— Дурочка, очень глупая. Знаешь, Аська, это противоестественно.
— Что?
— Ну, такая естественность. Кто тебе сказал, что так можно? Бабка же у тебя вон какая осторожная. Прямо как дикая утка в охотничий сезон.
— Господи, с чего ты взял?
— Вижу. Я, брат, тоже не дурак. Знаешь, что она мне ответила, когда я заговорил о въезде к вам? Не знаешь? И не догадаешься.
— Скажи.
— Пожалуйста. Она ответила: «Только я вас не пропишу здесь». Ясно? — и засмеялся зло.
Ася как-то удивительно легко помирилась с ним, признала его правоту. Но дальше — больше, изо дня в день…
Не цвета одни и запахи — и звуки тоже (поздние приходы из редакции, — Алина и Сашка спят, а он — стук, стук каблуками!).
И осязаемые жесты. Вышел, озабоченный, из своей комнаты, она — в кухне; что-то ему надо здесь, — задел плечом. Оглянулась, ожидая кивка, улыбки; он иногда как бы пародировал грубое заигрывание (а может, ему такое было свойственно — ведь ни Костик, ни какой другой человек в эту роль не вошел бы). Оглянулась с улыбкой — натолкнулась на озабоченный профиль, четкий, как отчеканенный на монете. К ней этот толчок не относился, скорее — к мебели: не заметил даже.
Но хуже всего, когда рядом — Алина. А о н ведь не понимает этого.
— Асёныш, как ты моешь посуду? Донышко с обратной стороны потри!

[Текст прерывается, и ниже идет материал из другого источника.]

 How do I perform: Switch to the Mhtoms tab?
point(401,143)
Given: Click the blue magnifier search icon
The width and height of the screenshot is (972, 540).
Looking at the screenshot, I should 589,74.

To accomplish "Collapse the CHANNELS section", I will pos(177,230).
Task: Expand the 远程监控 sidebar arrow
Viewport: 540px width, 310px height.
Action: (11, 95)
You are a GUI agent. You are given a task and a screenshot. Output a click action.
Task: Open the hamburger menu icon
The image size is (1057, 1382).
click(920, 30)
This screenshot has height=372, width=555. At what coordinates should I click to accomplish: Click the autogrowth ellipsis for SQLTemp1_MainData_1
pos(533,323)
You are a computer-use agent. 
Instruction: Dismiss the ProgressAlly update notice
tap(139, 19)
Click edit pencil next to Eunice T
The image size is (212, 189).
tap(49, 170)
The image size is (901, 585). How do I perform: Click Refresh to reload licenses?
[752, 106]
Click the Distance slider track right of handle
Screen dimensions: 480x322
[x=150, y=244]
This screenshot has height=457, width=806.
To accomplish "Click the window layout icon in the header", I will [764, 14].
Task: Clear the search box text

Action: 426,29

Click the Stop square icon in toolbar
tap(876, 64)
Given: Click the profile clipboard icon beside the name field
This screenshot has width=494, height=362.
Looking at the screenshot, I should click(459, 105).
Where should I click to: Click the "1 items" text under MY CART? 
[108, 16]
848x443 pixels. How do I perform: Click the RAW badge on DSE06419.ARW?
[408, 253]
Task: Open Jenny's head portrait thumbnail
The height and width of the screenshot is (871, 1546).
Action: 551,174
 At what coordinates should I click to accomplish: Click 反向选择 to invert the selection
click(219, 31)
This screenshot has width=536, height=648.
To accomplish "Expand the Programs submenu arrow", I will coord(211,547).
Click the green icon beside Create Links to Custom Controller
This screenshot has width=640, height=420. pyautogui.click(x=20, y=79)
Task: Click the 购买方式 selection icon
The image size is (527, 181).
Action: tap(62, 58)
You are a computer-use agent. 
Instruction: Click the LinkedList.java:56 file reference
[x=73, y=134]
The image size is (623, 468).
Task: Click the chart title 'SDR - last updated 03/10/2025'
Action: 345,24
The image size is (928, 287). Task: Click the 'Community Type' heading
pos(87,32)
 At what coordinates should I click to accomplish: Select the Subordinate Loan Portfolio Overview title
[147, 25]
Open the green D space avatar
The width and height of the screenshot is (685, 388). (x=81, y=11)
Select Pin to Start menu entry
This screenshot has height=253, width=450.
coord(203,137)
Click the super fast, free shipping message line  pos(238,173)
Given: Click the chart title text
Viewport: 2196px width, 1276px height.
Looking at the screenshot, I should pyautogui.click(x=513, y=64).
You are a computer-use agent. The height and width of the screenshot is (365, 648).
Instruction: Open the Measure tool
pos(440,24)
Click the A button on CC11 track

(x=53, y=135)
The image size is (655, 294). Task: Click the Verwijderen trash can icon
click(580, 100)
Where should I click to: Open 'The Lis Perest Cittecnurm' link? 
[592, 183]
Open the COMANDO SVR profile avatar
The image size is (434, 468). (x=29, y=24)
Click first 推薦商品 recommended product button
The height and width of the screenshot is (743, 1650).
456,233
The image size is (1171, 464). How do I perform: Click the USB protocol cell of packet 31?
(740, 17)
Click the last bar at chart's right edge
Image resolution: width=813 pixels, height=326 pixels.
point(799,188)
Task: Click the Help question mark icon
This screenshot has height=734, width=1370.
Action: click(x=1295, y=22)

И — склоненная вбок голова и поднятая бровь Алины. Никто, кроме Аси, и не прочитал бы за этим высокомерного удивления: «Вот как? Очень интересно!» И движения той же седой головы, наклон в другую сторону: «Хм! Мелковато. Мел-ко-ва-то».
И как заметно при Алине его чтение газет во время Асиной уборки, перестановки стола, тяжелых кресел. Ему почему-то удобно читать, не отвлечься на помощь. Неужели никогда никто не сказал ему, что так — неловко, нельзя?
И наконец, крохотная заминка за столом: он приносил из своего редакционного закрытого буфета то угря, то ветчину, то красную рыбу. Был горд этим и сам любил — чтобы всласть. Гурман, что делать!
— Каков угорек, а? У нас есть лимон? Вот хорошо. Спасибо, Ася. Ведь вы знаете, милые мои женщины, что лимон подается к рыбным блюдам вовсе не для вкуса.
— А для чего же?
— А для того, Асёныш, чтобы вытирать губы. Чтобы снять с них рыбный запах.
Или:
— Я там в холодильник положил шпикачки, я их приготовлю сам. Вы не обидитесь?
— Что ты, Слава, буду рада.
— Ну, а я и тем паче. Я ведь не кулинарка.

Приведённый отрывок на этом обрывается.